■ Collected data entries
▬▬▬▬▬▬▬▬▬▬
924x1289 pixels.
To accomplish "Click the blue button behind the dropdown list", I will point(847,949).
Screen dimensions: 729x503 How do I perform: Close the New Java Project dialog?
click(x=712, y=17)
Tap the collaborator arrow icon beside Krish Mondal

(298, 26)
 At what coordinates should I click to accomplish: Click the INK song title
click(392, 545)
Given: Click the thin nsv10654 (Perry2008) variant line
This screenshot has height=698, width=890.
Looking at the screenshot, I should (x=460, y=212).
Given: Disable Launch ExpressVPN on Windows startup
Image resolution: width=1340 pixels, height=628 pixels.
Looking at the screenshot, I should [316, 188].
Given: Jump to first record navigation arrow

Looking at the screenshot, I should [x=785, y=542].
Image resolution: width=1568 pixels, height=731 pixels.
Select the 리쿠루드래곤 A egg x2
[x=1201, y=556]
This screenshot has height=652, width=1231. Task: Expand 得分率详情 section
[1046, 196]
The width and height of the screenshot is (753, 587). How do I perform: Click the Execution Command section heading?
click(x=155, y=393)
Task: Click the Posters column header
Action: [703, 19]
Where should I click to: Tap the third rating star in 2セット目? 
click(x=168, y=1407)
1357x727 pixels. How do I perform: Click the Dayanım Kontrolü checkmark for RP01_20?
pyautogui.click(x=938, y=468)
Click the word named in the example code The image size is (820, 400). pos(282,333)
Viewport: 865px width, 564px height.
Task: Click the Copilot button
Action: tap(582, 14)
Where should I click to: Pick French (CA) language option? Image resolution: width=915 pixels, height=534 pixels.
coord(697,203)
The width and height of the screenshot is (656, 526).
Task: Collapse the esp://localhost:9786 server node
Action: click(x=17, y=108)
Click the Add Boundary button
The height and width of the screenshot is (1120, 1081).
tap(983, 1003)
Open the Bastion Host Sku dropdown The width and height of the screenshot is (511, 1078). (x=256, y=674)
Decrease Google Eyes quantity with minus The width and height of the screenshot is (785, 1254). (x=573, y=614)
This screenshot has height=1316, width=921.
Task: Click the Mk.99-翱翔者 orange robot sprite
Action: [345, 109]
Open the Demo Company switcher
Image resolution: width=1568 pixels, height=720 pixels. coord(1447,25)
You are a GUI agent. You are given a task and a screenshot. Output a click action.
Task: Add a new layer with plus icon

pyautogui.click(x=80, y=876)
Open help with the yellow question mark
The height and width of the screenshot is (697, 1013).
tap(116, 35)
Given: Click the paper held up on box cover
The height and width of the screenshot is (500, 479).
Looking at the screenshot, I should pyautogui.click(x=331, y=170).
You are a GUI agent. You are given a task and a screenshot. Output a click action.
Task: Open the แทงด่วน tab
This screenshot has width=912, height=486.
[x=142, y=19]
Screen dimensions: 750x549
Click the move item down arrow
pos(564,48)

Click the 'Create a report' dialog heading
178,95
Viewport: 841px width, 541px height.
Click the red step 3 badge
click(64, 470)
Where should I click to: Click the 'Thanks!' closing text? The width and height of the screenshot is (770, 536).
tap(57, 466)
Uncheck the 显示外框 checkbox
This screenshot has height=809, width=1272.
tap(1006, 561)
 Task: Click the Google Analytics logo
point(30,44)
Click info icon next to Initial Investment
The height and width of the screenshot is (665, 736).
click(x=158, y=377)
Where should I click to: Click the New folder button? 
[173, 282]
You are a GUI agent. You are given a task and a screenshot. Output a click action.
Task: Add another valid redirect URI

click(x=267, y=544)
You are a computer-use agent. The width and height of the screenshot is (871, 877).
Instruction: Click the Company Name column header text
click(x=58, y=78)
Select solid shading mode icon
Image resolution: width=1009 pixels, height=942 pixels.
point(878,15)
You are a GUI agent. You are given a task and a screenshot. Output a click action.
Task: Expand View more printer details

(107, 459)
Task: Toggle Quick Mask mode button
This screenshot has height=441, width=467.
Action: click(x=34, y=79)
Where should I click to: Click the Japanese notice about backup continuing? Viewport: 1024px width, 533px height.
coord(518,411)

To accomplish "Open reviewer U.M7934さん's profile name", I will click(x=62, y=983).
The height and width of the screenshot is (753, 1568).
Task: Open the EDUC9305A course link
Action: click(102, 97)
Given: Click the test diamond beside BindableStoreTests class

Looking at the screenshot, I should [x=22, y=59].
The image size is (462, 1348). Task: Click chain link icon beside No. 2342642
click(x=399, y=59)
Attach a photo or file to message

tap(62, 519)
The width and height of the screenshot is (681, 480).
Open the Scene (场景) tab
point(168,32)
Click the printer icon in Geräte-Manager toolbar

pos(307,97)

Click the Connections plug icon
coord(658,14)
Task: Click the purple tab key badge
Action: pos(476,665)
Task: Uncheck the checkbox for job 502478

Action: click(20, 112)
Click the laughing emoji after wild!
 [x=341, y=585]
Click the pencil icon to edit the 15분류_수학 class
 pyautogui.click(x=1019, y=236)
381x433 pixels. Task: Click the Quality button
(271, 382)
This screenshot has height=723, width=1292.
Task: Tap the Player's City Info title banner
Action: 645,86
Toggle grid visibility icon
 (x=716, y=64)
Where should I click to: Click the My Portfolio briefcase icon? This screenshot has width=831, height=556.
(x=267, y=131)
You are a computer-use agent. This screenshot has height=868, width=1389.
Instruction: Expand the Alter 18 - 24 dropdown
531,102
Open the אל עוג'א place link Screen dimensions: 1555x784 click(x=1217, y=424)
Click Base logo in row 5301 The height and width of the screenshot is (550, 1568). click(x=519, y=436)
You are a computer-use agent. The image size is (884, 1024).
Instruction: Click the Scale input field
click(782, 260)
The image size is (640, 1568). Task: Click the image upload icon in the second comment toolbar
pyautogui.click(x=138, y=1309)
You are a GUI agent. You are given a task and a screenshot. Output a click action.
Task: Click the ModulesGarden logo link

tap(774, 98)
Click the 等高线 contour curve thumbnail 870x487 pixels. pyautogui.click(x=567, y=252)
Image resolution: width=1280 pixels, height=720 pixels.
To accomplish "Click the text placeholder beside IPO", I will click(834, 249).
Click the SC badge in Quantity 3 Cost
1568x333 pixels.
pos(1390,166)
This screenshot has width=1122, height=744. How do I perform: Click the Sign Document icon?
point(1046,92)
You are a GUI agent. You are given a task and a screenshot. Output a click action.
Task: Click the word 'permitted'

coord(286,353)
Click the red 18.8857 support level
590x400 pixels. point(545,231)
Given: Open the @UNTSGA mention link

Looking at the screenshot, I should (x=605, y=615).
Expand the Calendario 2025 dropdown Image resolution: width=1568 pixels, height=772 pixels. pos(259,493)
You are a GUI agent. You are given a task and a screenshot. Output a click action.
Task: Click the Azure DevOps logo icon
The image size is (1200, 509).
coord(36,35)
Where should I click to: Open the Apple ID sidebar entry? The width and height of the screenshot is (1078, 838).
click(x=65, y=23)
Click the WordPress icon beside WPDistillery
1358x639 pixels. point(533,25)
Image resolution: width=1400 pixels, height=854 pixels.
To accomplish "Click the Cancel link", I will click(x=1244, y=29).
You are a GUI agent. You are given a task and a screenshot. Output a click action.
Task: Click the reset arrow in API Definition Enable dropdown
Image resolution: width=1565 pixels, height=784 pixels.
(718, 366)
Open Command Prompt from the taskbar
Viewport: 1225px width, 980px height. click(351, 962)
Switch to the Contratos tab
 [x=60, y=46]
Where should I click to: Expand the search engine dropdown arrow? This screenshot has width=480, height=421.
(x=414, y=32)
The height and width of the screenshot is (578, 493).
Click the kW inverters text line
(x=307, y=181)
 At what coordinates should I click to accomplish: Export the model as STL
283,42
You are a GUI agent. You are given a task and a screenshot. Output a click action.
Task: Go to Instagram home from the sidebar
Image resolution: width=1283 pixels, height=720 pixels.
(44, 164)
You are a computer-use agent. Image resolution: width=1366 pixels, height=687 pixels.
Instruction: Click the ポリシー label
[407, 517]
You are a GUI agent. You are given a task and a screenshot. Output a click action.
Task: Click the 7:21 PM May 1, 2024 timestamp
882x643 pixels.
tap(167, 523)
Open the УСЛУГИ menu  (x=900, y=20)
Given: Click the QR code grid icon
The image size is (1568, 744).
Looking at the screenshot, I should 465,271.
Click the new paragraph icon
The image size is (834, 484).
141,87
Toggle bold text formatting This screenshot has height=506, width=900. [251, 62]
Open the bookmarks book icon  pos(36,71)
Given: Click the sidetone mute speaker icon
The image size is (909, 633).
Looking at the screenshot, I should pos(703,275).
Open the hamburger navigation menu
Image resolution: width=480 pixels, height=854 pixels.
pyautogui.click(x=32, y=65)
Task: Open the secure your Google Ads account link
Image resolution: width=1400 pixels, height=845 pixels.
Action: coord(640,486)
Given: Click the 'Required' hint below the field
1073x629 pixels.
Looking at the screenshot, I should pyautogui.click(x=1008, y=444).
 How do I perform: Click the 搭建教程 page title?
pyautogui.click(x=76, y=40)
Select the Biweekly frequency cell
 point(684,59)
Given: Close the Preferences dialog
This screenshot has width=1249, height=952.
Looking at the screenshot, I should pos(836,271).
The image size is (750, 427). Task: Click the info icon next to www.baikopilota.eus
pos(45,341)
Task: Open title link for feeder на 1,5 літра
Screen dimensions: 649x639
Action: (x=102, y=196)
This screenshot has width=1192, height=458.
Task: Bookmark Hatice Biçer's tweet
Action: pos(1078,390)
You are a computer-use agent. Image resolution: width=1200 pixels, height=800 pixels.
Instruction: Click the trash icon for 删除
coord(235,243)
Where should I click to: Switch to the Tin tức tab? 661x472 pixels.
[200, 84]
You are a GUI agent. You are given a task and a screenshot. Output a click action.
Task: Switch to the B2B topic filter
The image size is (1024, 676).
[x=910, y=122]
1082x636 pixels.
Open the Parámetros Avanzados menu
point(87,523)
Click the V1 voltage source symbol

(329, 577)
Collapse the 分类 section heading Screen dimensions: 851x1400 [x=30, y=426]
▬▬▬▬▬▬▬▬▬▬
■ Work instruction
Repeat exactly, please, each line from the beginning of the data through the line with "Given: Click the thin" in it, and only those lines.

■ Expected output
924x1289 pixels.
To accomplish "Click the blue button behind the dropdown list", I will point(847,949).
Screen dimensions: 729x503 How do I perform: Close the New Java Project dialog?
click(x=712, y=17)
Tap the collaborator arrow icon beside Krish Mondal

(298, 26)
 At what coordinates should I click to accomplish: Click the INK song title
click(392, 545)
Given: Click the thin nsv10654 (Perry2008) variant line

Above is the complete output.